A sector history can also show where the public map differs from the business reality. One prompt tells very little. Several comparable runs start to reveal which counties are being served in the answer, which enterprise forms are missed, and where the formal public record differs from the route people actually use.

Limits of a repeatable benchmark

A repeatable benchmark does not make AI answers stable. It only makes the lab’s reading of them reconstructable. Another reader may rerun the same prompt and get a different sentence, a different ordering, or a different mix of examples. That does not automatically invalidate the benchmark. The question is whether the test path, classification logic and observed state are clear enough to compare.

The method also cannot measure every business in a sector. Kivuli Index Lab’s samples are descriptive and purpose-built. They include sectors, counties, business forms, language choices and evidence conditions that make the research question inspectable. They do not claim full national coverage or exact market shares. When the corpus says a pattern appears in a benchmark, it means the pattern appeared within comparable runs, not across every Kenyan enterprise.

There is a second limit around causality. If a county-linked public page appears near stronger visibility, the lab can mark that as an uncertainty note. It cannot declare that the page caused the answer state to improve. If review scarcity appears near omission, the lab can watch the signal across runs. It cannot turn that observation into a universal law. The benchmark is strongest when it keeps fact, interpretation and forecast separate.

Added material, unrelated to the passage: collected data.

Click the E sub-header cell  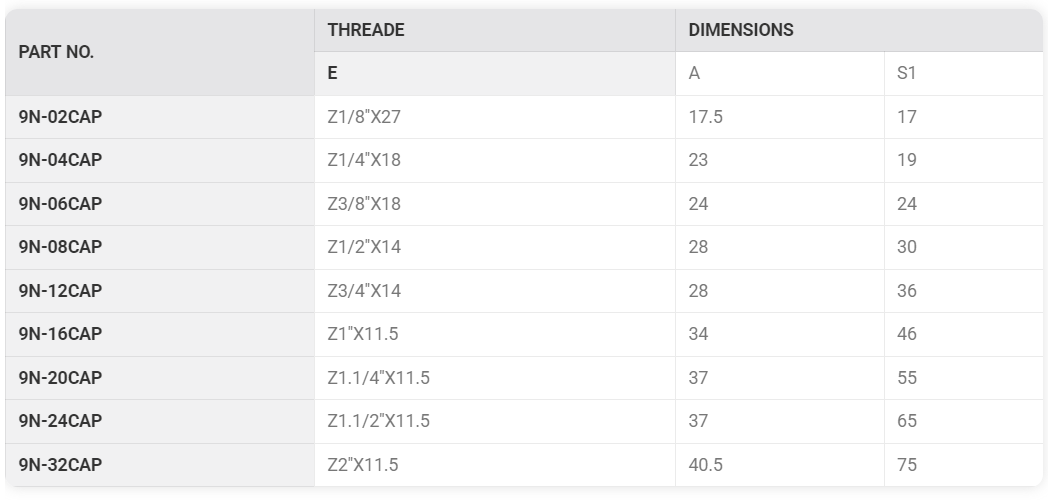click(495, 74)
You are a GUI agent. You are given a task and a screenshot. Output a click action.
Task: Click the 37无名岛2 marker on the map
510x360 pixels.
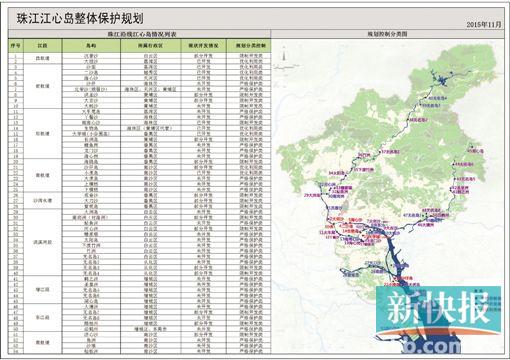tap(391, 152)

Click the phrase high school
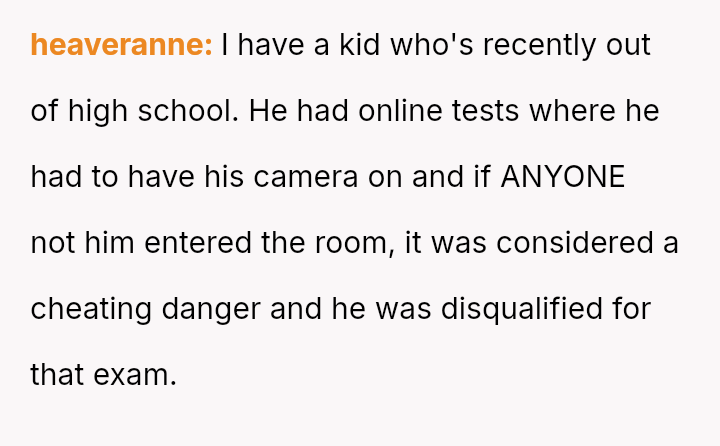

Finally, a sector benchmark can become too tidy. The real Kenyan business environment includes formal firms, jua kali enterprises, cooperatives, SACCOs, mobile-first sellers, seasonal operations and hybrid organisations that do not fit neat categories. A benchmark that smooths those forms into one “business visibility” score may look cleaner, but it will explain less. The lab’s task is to keep the rough edges visible long enough for the pattern to be useful.